WORK ITEM: Every line below that contains "agent" is to be copied.

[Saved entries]

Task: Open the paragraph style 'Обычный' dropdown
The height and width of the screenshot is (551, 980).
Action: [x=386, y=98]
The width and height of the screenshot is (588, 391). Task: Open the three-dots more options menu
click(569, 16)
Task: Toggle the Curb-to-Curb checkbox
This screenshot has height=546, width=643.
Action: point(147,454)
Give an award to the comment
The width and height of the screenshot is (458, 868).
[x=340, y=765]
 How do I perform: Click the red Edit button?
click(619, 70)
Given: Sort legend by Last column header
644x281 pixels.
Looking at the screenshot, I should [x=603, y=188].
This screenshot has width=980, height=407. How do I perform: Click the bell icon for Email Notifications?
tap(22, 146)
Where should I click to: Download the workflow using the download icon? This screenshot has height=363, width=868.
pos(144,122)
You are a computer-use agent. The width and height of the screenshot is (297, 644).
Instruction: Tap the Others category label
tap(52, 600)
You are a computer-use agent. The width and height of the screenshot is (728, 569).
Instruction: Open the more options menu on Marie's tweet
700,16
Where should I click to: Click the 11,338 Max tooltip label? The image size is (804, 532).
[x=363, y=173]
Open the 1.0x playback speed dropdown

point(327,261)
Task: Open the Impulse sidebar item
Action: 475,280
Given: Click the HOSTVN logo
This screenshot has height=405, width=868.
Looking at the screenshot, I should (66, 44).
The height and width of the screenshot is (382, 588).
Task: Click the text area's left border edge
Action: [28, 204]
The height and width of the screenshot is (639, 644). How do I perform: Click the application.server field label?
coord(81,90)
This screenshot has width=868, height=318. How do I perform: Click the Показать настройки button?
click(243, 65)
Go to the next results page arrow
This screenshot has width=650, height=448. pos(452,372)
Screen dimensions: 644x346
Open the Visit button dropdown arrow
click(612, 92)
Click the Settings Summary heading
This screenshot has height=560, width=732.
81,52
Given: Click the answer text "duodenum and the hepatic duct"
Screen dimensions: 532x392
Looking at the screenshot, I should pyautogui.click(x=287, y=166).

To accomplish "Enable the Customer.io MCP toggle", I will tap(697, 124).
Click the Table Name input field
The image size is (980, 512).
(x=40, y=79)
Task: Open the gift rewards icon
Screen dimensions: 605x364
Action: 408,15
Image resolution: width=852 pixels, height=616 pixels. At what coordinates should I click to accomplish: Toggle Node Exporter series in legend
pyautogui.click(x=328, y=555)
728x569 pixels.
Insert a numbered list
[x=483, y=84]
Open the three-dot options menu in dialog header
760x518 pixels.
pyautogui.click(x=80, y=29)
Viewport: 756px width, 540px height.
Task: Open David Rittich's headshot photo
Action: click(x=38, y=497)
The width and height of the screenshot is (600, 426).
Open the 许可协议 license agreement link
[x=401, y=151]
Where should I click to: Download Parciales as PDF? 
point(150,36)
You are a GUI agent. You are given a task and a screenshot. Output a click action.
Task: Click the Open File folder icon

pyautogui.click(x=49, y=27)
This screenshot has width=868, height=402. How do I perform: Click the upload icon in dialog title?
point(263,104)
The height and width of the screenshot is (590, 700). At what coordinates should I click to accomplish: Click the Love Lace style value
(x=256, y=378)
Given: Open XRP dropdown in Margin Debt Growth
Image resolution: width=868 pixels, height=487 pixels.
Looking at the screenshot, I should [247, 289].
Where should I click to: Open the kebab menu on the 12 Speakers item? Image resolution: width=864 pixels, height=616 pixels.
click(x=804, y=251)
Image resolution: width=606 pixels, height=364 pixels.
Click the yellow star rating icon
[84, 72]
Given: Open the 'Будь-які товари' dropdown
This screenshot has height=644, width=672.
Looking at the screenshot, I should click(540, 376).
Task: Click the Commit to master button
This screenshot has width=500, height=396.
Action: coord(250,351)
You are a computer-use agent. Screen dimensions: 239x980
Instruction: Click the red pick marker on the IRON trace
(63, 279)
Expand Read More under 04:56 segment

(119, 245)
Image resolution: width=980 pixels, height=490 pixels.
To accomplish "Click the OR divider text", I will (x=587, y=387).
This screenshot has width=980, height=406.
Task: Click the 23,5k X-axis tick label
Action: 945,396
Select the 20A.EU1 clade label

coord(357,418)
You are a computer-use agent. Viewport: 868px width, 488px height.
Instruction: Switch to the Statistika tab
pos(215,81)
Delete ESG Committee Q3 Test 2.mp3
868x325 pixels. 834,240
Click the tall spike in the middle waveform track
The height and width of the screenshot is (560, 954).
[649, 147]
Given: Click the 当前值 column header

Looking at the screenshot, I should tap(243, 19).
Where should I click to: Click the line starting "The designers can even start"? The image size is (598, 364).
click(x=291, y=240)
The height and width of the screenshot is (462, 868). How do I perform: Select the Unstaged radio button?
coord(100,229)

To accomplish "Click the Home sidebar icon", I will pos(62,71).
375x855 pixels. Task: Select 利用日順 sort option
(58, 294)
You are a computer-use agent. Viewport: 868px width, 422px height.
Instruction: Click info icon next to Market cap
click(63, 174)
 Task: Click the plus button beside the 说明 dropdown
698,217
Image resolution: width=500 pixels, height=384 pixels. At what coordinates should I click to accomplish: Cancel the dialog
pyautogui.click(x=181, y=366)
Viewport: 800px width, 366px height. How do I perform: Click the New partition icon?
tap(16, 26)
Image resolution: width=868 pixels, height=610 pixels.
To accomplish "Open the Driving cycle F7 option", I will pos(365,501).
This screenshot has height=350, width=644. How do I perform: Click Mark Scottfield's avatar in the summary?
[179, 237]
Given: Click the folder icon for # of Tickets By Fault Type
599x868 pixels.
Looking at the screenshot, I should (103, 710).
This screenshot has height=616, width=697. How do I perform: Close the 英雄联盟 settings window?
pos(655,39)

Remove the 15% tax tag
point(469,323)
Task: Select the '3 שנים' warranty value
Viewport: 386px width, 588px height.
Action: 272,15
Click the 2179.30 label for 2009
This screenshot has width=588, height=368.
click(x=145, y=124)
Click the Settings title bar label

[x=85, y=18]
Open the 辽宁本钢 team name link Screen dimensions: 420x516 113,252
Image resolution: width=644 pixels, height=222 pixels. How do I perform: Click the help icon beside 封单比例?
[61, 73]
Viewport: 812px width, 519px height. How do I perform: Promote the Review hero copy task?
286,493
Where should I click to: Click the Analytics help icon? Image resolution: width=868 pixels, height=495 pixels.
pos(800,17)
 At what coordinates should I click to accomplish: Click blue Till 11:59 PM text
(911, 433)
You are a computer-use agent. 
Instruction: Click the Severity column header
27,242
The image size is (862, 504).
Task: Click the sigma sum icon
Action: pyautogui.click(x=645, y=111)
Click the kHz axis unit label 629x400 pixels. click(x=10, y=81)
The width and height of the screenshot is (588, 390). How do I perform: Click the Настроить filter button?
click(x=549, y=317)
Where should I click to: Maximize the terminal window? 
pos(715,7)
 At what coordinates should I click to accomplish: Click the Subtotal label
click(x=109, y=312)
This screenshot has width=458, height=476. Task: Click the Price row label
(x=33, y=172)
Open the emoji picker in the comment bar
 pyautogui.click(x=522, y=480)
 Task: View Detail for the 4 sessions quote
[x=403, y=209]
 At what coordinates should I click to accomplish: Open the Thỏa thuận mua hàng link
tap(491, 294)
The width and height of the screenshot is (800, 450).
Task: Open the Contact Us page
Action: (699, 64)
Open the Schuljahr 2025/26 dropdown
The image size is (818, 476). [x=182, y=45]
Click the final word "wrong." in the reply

COMPLETED TASK:
You are a computer-use agent. The width and height of the screenshot is (297, 644).
You are a computer-use agent. The width and height of the screenshot is (728, 569).
You are a GUI agent. You are given a task and a screenshot. Output a click action.
You are a computer-use agent. Screen dimensions: 239x980
You are a computer-use agent. Viewport: 868px width, 488px height.
You are a computer-use agent. Viewport: 868px width, 422px height.
You are a computer-use agent. 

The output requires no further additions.